During Monday’s session “Managing Clinical Decision Support Knowledge at the Speed of Change,” Tonya Hongsermeier, MD, MBA, corporate manager clinical decision support and knowledge management, at Partners Healthcare System, Inc. in Boston, outlined a business case for investing in knowledge management and shared a successful model of governance and infrastructure for knowledge management.
   
According to Hongsermeier, multiple forces drive the need for decision support and knowledge management. For starters, the volume and velocity of knowledge processing continues to grow; currently physicians need 2 million facts to practice medicine. Over the next decade, the issue will be exacerbated by the increasing availability and utilization of molecular diagnostic tests, said Hongsermeier, which will increase the speed of change of evidence exponentially.
   
Clinical knowledge needs are not the only decision-support driver, says Hongsermeier.
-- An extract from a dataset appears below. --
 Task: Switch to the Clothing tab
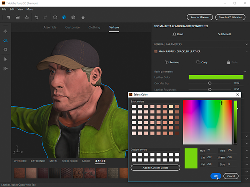94,28
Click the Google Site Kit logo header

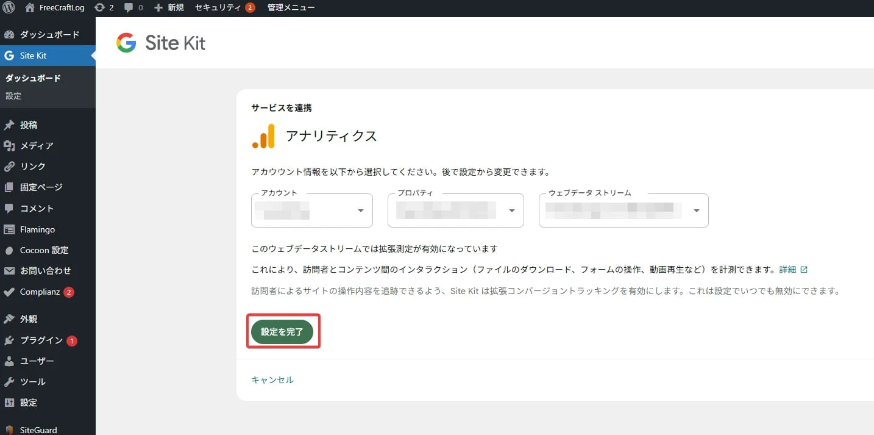[x=160, y=43]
Pay for performance incentives are emerging on the market and causing health systems to look at EHR and decision support mechanisms to improve performance.
   
Hongsermeier also outlined some challenges with vendor decision-support tools. They tend to interrupt tasks and workflow rather than fitting into workflow. In addition, knowledge management editors “silo-ize” and segregate content without support for long-term issues and challenges. Finally, most lack support for front-end decision-making. That is, systems tend to be responsive rather than anticipatory.
   
Decision-support mechanisms should integrate into physician workflow, consolidate and link data and facilitate rapid changes in order sets and rules when the formulary changes, said Hongsermeier.

Partners HealthCare, established among major Boston hospitals in 1994, has grown to thousands of community physicians. The organization has a long history in applied clinical decision support including inpatient interactive order rules and alerts. Hongsermeier shared the decision support implementation process created and used at Partners Healthcare to illustrate a working model for multi-enterprise decision support.
   
Implementation steps are:
  • Identify stakeholders and determine goals;
  • Evaluate vendor and internally-developed solutions to determine what can be accomplished;
  • Build teams to design decision support interventions;
  • Develop and pilot an implementation plan;
  • Implement the plan across the healthcare system; and
  • Measure objectives and create a maintenance plan.
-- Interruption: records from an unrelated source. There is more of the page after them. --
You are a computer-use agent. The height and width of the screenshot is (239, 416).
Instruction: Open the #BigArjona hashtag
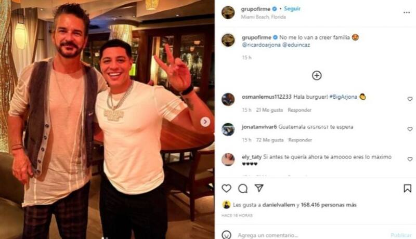[x=343, y=97]
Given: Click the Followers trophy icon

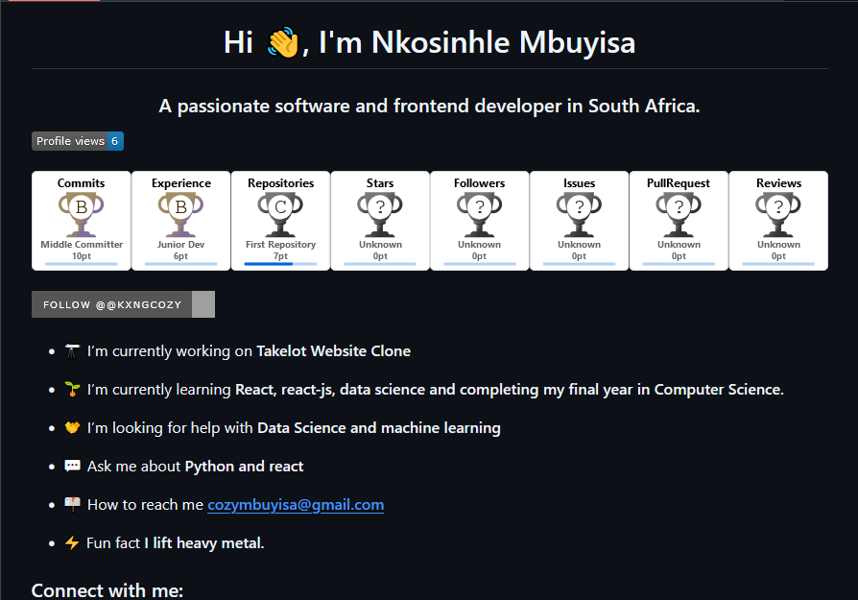Looking at the screenshot, I should coord(479,214).
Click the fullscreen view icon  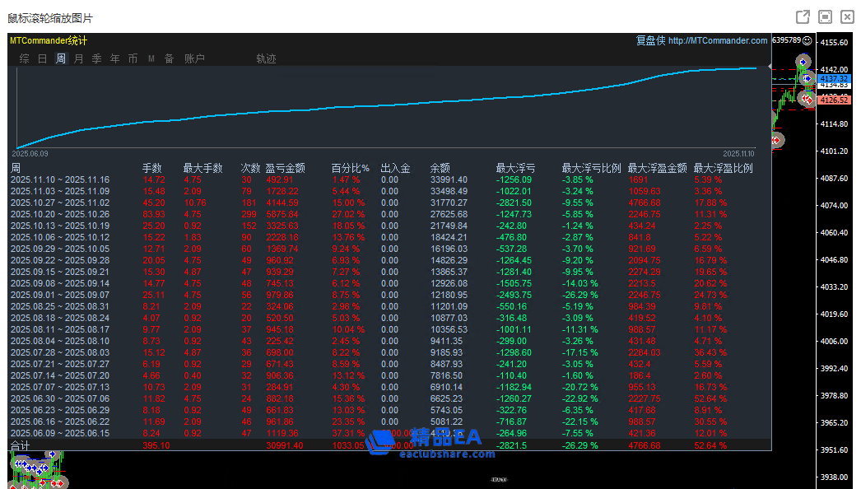(825, 17)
The Partners process started with knowledge engineering teams, who provided an overview of key challenges: content ownership questions and disputes, IT/quality management alignment and inadequate editors.   
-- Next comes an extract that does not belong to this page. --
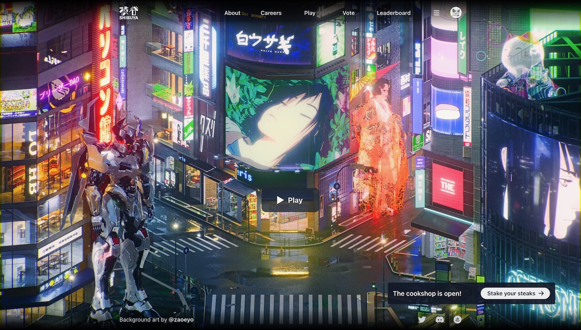
Task: Open the Vote navigation item
Action: click(349, 13)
The team also calculated the costs of knowledge engineering life cycles to determine the cost of not having decision support and understand the benefits associated with an increase in the speed of translation of evidence into clinical decision support. Partners also identified other value propositions like stakeholder involvement in the design process to support EMR adoption, avoidance of potential liability and alignment of knowledge assets with quality and safety requirements.
   
Partners’ three-stage decision support upgrade began in 2004 and focused on transparency and governance, collaboration and life cycle tools and content editing re-architecture. At the governance stage, Partners created clinical content committees to oversee and update content.
   
The group relied on a strategic knowledge worksheet mechanism for collecting data and content needs to support appropriate decision-making. Partners’ knowledge management portal allows key word searching, drilling at the taxonomy level and filter-based searching
   
The second phase, the content management collaboration phase, supports content lifecycle management tools to reduce or eliminate delayed decisions and lost knowledge. Partners implemented “eRooms” organized around governance structures and priorities. All decision-making assets are pushed through eRooms to manage implementations and updates.
   
This phase also created a system to track and resolve disputes and other issues. For example, editing evidence into decision support may require the site to define diabetics with renal disease and hypertension and propagate data in multiple directions to define a single medication contraindication. Partners created SmartForms to support guided ordering, consistent information capture and decision making and help aggregate definitions and “de-silo-ize” content.
   
Hongsermeier shared several key questions to steer the project and create a foundation for success.
  • Who is accountable for content?
  • Are assets on an update schedule?
  • How long does it take to design content?
  • Finally, is decision support changing business performance and are clinicians/end-users satisfied?
Hongsermeier concluded with a final piece of advice for healthcare enterprises eying decision support tools. “Vendors offer excellent decision support resources. It’s better not to build what can be bought, but remember all solutions will require internal resources to customize and meet site-specific needs.”